By Wendy Burton
Phoenix Staff Writer
Although the last day of 2012 saw rain all day, most of the area finished the year woefully below average rainfalls as a drought continues.
And the National Weather Service predicts the drought may even worsen in 2013.
Muskogee, Cherokee, Wagoner and McIntosh counties are four of the counties worst hit by lack of rainfall in 2012, according to the Oklahoma Climatological Survey.
Muskogee County normally sees about 47 inches of rain a year. The county closed the year at about 32 inches, 15 inches short of normal.
Cherokee County, which normally sees about 51 inches of rain a year, ended the year with 32 inches in the areas that got the most rain and as little as 23 inches in some areas.
McIntosh County, with normally about 45 inches of rain, ended the year with at most 28 inches of rain.
And Wagoner County, which normally sees about 45 inches, got only about 25 inches in 2012.
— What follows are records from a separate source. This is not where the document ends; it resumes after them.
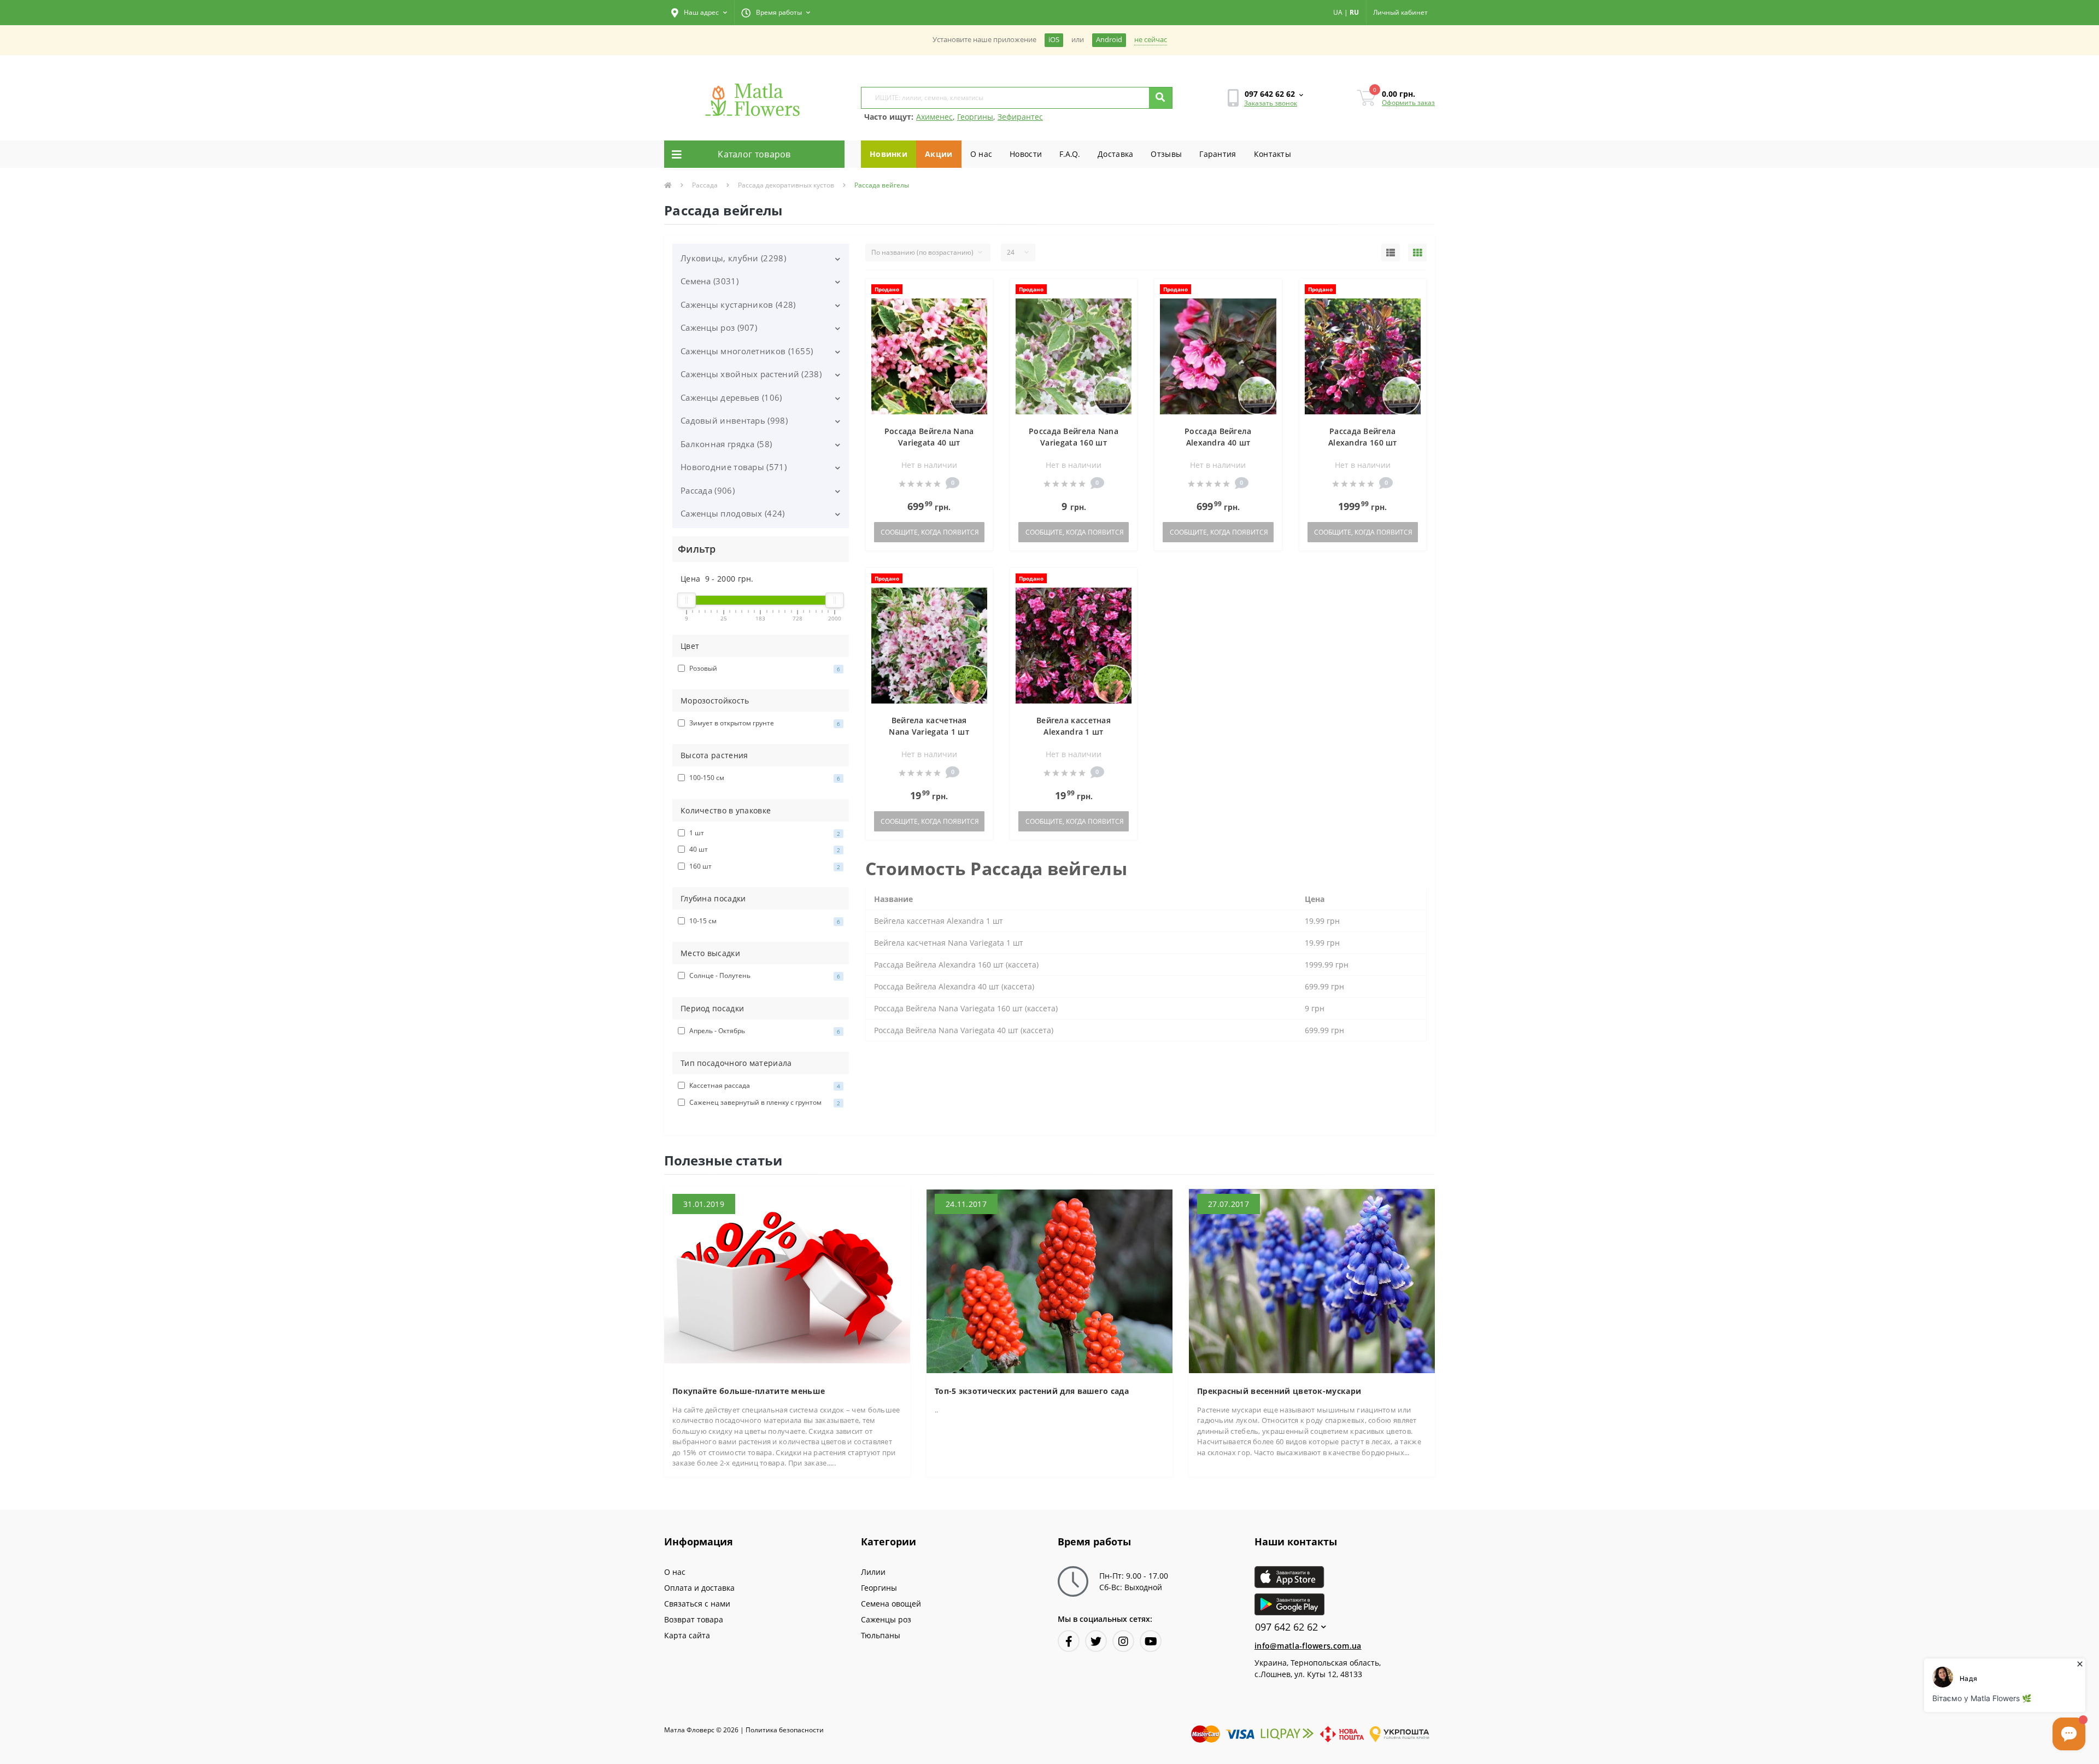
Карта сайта (687, 1635)
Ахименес (934, 117)
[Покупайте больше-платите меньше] (787, 1280)
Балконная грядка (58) (726, 443)
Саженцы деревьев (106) (731, 397)
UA (1337, 12)
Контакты (1272, 154)
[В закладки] (979, 293)
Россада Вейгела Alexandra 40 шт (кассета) (1218, 442)
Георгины (975, 117)
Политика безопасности (785, 1729)
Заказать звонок (1270, 103)
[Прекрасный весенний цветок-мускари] (1312, 1280)
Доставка (1115, 154)
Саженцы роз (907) (719, 327)
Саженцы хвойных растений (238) (751, 373)
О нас (981, 154)
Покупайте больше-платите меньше (748, 1391)
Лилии (873, 1572)
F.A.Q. (1069, 154)
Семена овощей (891, 1603)
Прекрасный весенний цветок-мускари (1279, 1391)
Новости (1026, 154)
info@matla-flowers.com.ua (1308, 1645)
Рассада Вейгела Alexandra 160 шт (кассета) (1362, 442)
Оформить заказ (1408, 102)
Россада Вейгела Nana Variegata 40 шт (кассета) (929, 442)
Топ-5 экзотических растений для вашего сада (1032, 1391)
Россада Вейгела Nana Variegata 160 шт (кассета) (1073, 442)
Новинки (888, 154)
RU (1354, 12)
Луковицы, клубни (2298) (733, 258)
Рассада (705, 185)
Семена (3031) (709, 281)
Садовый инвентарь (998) (734, 420)
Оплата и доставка (699, 1588)
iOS (1053, 39)
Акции (939, 154)
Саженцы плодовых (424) (733, 513)
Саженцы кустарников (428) (738, 304)
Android (1109, 39)
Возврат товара (693, 1619)
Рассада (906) (708, 490)
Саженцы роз (886, 1619)
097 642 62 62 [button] (1286, 1627)
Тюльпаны (880, 1635)
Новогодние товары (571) (734, 466)
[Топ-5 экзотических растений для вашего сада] (1049, 1280)
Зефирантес (1020, 117)
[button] (699, 12)
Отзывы (1166, 154)
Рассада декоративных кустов (786, 185)
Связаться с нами (697, 1603)
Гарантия (1217, 154)
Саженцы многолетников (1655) (747, 350)
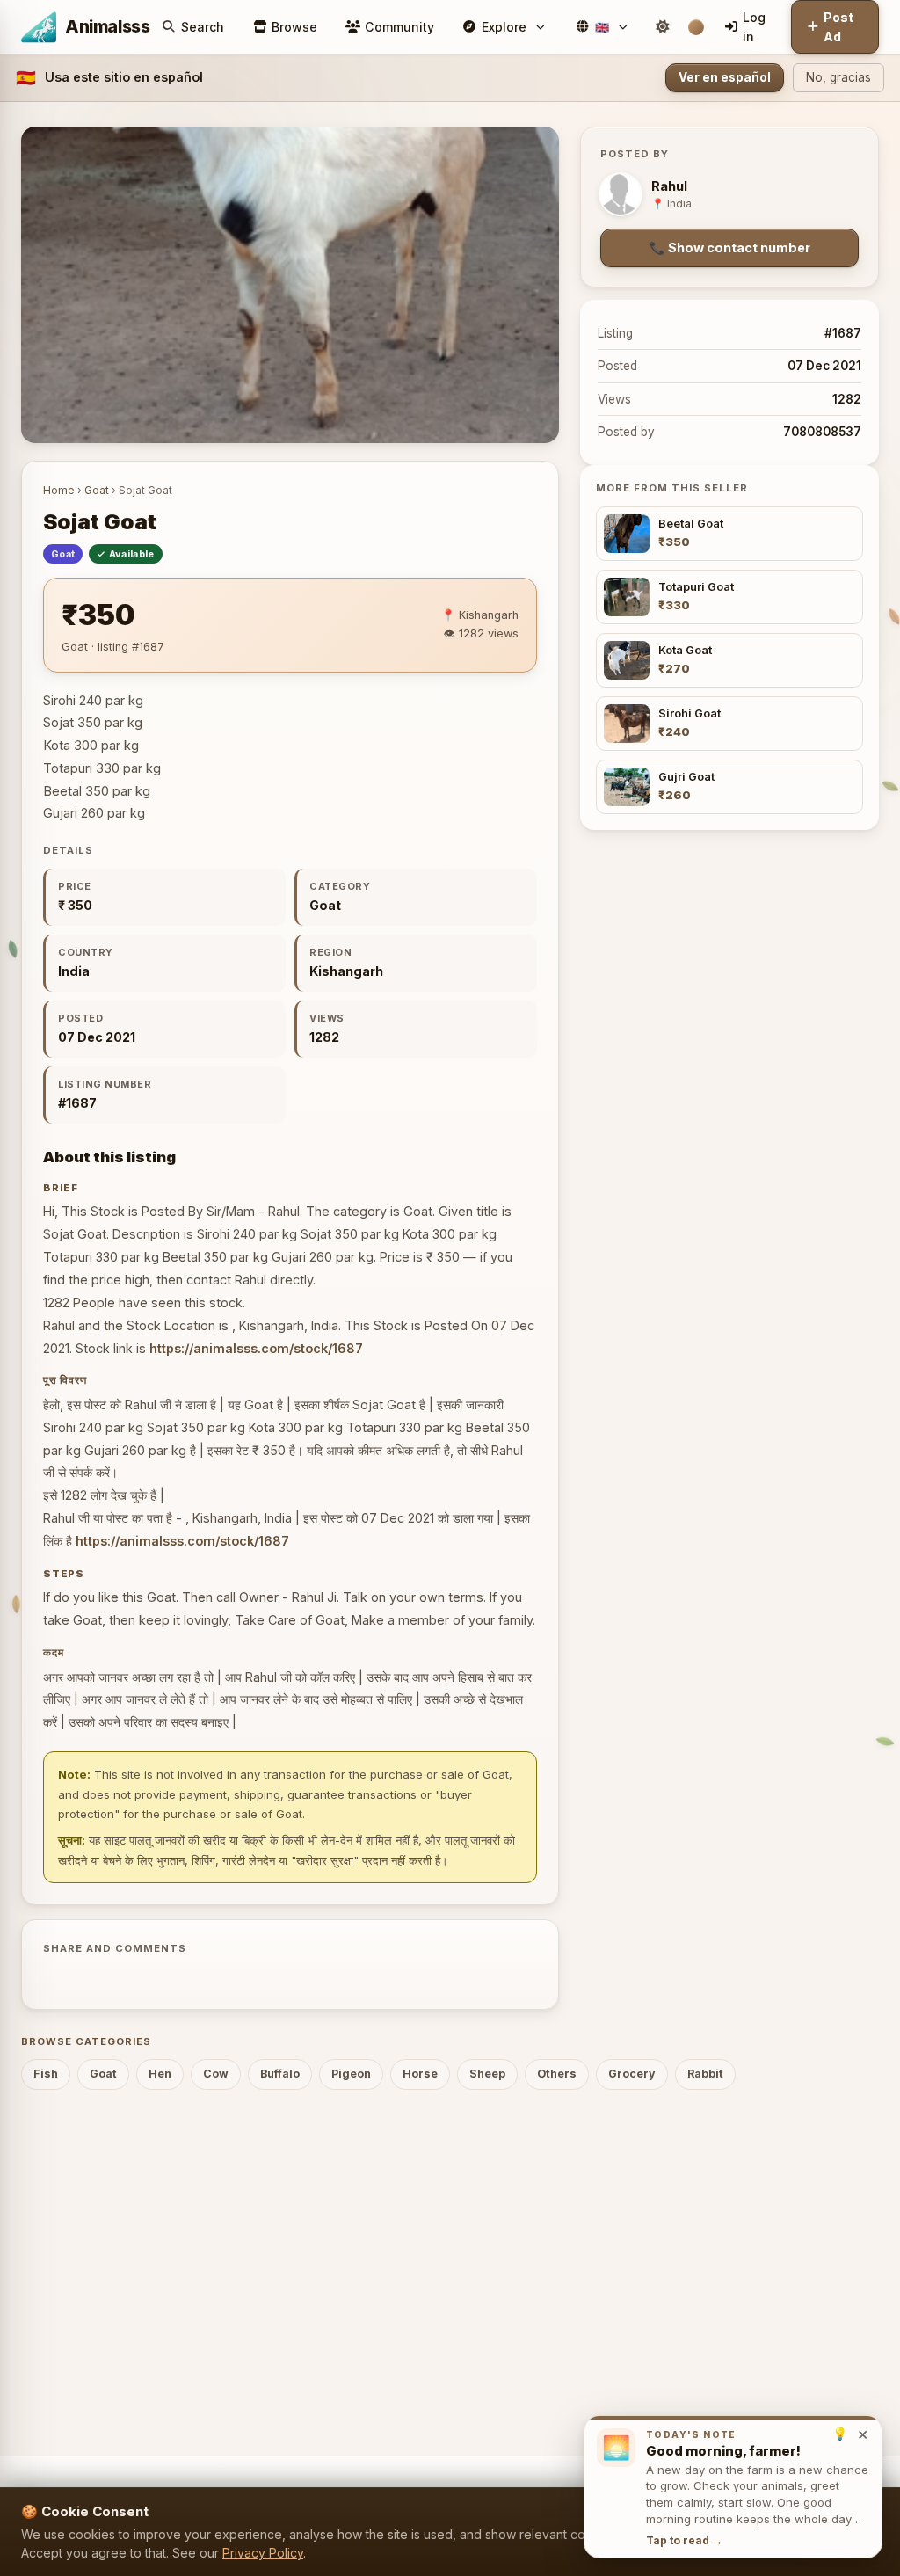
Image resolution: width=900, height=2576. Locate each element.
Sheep (487, 2073)
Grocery (632, 2073)
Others (557, 2073)
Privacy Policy (262, 2552)
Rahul (669, 186)
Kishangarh (346, 971)
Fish (45, 2073)
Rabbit (705, 2073)
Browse (294, 26)
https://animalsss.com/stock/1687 (256, 1348)
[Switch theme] (662, 27)
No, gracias (838, 77)
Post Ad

The 2012 drought conditions weren’t any surprise to forecasters, farmers and cattle ranchers. And 2011 also saw drought — although Muskogee, Cherokee, Wagoner and McIntosh counties weren’t considered more than “abnormally dry” by the end of the year.
But 2012 brought severe drought to the area.
And its impact really falls on the consumers — not just in Oklahoma but across the country, said Mandy Blocker, extension educator Ag/4-H youth development at Oklahoma State University Extension Office in Muskogee.
“The new thing is natural and it costs a lot to produce grass-fed beef when there is no grass,” Blocker said. “For example, McDonald’s had a $1 burger that’s now gone up to $1.18.”
Prices could rise even more if the state’s highest-producing agricultural areas don’t get much-needed rain.
“I don’t know what it is going to be like in 2013, but I will tell farmers and ranchers to prepare for the worst,” Blocker said.